Throughout the 1930s, 40s and 50s, these heroic figures organized successful strikes and formed unions. As a result, they saw significant improvements in farm workers’ wages and work conditions. However, the better working conditions didn’t last long. That’s when the Delano Grape Strike began in the 1960s.
The Filipino farm workers played a pivotal role in the labor rights movement, and to celebrate these heroes, Delano started the annual Philippine Weekend celebration in 1974. This is the one weekend out of the entire year where people of all ethnicities take time to learn about the Filipino culture. As one who takes pride in her culture, this is not enough.
There are a few national landmarks standing in Delano; however, they are often not recognized. Students don’t learn about them in school, and families don’t talk about them at home.
For the longest time, I was unaware of Agbayani Village and Forty Acres, which is where UFW and Agricultural Workers Organizing Committee (AWOC) meetings took place during the labor movement.
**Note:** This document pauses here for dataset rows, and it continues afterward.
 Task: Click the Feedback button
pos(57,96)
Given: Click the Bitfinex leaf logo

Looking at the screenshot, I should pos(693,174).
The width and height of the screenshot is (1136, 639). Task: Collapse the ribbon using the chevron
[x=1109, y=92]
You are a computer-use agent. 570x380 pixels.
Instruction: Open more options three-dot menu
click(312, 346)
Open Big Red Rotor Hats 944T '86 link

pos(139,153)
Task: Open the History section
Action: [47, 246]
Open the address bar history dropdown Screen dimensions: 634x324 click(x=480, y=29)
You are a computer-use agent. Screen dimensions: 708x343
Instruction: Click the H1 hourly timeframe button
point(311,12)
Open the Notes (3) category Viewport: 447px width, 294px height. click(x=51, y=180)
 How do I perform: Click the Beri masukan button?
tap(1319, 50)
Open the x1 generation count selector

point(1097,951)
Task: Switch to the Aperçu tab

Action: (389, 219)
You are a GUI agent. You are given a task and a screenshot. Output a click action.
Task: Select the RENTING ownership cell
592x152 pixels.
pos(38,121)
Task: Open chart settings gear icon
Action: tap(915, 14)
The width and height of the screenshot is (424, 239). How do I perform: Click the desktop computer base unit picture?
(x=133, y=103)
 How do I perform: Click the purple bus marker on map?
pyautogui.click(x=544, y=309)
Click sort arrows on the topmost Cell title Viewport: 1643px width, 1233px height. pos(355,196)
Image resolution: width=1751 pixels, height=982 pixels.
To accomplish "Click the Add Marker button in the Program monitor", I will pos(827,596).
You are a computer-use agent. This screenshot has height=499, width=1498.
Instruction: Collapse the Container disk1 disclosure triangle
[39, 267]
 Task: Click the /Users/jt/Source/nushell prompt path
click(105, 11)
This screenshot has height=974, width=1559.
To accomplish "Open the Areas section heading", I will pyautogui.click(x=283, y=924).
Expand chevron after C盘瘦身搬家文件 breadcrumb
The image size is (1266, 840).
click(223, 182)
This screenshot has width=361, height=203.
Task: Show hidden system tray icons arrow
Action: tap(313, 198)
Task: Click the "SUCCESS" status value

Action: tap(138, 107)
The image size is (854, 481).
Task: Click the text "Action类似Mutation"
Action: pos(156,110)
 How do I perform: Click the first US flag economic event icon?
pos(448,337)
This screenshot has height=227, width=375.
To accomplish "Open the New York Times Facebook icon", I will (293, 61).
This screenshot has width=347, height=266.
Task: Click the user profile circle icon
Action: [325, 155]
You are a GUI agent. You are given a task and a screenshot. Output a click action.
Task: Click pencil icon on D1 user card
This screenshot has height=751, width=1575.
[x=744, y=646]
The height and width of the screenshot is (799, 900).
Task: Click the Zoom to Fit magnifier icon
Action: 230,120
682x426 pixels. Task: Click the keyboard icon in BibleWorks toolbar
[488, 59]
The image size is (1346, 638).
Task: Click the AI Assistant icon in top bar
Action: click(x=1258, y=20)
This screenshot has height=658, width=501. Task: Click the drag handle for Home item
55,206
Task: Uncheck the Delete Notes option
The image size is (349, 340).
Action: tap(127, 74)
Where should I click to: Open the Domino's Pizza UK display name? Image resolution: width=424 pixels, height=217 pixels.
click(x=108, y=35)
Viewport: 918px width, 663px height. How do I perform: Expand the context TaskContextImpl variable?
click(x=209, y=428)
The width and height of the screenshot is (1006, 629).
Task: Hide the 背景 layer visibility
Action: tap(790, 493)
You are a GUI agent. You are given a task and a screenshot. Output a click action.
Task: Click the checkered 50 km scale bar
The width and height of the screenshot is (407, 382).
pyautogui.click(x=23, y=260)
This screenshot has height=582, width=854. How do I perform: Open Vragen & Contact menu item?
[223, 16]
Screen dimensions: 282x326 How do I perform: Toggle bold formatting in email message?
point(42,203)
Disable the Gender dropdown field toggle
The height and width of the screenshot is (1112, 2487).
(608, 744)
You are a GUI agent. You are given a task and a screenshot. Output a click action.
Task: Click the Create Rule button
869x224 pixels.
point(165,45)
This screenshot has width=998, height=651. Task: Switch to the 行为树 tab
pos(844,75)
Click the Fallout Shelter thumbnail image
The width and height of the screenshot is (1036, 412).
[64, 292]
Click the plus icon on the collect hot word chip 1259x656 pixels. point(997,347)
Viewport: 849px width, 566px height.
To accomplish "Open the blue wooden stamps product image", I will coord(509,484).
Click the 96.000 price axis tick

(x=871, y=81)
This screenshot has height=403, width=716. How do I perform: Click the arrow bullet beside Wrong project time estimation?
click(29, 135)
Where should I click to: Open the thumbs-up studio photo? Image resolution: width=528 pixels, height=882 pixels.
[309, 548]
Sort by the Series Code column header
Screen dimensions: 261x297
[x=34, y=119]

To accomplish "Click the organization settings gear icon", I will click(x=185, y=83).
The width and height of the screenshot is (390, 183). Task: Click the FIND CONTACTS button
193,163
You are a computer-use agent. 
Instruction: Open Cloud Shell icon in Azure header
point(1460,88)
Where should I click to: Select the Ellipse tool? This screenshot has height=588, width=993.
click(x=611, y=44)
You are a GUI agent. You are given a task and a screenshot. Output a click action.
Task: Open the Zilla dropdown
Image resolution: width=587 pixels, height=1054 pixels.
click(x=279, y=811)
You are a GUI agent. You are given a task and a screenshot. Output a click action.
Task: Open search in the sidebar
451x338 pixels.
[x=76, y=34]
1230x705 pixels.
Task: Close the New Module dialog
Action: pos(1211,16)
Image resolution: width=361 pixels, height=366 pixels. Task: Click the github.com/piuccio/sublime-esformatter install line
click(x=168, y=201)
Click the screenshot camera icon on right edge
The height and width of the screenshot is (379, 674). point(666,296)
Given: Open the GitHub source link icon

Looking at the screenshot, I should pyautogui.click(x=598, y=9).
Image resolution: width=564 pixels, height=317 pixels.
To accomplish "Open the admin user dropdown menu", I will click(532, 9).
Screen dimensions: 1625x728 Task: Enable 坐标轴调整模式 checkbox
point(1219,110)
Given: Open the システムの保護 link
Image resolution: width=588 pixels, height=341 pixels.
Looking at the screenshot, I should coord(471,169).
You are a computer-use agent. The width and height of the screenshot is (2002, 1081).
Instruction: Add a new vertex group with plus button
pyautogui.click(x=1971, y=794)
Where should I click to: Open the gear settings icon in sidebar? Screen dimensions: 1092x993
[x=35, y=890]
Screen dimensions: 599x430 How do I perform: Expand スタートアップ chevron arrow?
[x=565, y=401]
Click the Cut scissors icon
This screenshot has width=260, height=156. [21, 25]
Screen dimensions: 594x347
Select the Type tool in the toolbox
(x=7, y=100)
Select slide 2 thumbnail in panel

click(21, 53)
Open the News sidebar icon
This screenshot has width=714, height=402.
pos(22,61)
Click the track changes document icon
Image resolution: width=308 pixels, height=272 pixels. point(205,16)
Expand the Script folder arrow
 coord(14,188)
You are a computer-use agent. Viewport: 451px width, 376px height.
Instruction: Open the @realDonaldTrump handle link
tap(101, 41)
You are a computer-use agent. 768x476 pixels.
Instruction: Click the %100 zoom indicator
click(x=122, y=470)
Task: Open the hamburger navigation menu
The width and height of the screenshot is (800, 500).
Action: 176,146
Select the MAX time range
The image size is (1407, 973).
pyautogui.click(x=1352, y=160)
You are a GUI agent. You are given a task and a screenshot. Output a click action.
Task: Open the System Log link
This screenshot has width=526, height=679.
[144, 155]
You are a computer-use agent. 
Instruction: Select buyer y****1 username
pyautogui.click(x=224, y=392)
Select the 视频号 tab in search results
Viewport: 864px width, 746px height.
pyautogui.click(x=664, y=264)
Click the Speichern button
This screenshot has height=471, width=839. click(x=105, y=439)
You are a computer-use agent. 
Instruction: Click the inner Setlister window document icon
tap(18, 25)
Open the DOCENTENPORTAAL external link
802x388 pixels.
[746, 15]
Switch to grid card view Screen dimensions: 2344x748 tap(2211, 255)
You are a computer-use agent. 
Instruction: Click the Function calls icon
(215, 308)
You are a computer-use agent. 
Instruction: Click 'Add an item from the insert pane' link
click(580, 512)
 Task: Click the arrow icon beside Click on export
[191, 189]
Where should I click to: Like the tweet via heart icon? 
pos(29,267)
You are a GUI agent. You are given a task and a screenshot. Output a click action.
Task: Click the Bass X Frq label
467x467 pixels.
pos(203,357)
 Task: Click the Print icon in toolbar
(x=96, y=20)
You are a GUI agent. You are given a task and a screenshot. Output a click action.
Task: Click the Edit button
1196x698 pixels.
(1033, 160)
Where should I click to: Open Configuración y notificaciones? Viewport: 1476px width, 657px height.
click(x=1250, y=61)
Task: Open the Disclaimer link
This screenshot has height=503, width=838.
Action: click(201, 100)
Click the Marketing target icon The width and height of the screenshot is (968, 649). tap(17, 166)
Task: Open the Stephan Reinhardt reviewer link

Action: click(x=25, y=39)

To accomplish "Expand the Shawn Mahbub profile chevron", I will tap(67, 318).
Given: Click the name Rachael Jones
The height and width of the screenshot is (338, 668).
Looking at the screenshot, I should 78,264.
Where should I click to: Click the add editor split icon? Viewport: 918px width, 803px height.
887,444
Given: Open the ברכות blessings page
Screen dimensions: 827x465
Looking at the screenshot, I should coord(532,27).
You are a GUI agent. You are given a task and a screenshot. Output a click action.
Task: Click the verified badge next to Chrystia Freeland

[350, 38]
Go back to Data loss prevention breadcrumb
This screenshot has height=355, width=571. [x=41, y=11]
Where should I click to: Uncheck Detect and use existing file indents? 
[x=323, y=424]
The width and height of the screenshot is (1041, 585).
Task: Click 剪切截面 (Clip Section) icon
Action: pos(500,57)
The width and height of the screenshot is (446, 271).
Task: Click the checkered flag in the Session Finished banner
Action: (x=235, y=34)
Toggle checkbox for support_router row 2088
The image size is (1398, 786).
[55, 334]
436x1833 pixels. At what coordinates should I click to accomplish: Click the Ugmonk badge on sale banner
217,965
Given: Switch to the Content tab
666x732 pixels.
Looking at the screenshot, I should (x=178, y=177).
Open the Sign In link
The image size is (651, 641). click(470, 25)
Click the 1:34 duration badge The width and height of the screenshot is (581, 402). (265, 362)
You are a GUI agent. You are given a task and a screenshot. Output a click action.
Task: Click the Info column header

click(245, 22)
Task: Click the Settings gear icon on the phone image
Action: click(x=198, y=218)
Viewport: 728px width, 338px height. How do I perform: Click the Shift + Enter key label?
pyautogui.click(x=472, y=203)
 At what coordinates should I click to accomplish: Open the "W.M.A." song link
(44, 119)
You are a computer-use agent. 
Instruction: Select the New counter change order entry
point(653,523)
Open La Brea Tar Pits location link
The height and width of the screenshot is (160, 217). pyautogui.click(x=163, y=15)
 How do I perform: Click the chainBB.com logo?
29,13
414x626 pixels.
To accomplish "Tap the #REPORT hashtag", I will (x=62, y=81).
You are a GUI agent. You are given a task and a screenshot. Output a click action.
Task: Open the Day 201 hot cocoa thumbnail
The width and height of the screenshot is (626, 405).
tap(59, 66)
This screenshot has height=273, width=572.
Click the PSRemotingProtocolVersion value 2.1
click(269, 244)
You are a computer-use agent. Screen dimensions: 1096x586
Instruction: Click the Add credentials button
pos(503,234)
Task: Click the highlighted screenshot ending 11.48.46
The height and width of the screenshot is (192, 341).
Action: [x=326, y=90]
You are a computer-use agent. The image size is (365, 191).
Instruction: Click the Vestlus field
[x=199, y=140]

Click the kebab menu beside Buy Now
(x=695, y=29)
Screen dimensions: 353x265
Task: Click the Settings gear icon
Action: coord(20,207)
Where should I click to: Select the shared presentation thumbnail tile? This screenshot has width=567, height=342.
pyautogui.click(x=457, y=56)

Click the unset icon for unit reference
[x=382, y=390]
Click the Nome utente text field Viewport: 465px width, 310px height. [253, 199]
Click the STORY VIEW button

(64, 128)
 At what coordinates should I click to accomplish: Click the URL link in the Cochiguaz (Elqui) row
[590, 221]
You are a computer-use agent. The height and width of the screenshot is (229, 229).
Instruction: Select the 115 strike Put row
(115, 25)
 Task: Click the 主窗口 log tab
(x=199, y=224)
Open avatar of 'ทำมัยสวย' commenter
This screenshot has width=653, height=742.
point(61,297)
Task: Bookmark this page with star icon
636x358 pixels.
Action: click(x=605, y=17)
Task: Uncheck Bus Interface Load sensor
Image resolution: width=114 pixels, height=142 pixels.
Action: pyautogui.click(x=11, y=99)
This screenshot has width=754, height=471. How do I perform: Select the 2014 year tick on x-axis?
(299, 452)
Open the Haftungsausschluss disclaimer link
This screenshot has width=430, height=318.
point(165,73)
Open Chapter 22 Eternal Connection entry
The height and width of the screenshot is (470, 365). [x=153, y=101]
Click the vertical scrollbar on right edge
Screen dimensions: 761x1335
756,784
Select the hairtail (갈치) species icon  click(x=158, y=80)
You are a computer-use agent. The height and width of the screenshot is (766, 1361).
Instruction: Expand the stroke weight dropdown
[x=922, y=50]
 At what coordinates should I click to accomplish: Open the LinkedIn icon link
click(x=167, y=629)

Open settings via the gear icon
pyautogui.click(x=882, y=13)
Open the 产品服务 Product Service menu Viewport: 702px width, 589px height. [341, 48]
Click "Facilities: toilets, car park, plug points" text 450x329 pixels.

We should be restoring and publicizing these historical landmarks. Young residents of Delano should grow up understanding the roots of their community, because with knowledge, comes pride.
Last October, I toured the Filipino Community Hall, the San Jose Rizal Bridge and the Agbayani Village. Visiting the Agbayani Village got me interested in all the untold stories of my community’s history. I felt a deeper connection with my own culture and heritage.
After the tour, I got to meet the children of the Delano Manongs. They shared their stories of growing up during the Grape Strike, and they were incredible.
So, why are the stories of the Delano Manongs never told when talking about the Grape Strike?
There should be a park that commemorates the members of the Delano Manogs, just as Cesar E. Chavez park does. Or maybe on Oct. 25, the community can celebrate Larry Itliong Day, just as they do on Cesar E. Chavez Day.
If there are no tributes that recognize the work of the Delano Manongs, how can we expect the community to know the true rich history of Delano?
As time passes, culture will shift and history will become less and less clear. But if we start to educate ourselves now about all the hidden roots of Delano’s history, we will be able to preserve it.
Zhakeila Nario Cabico is a 17-year-old Filipino student from Delano.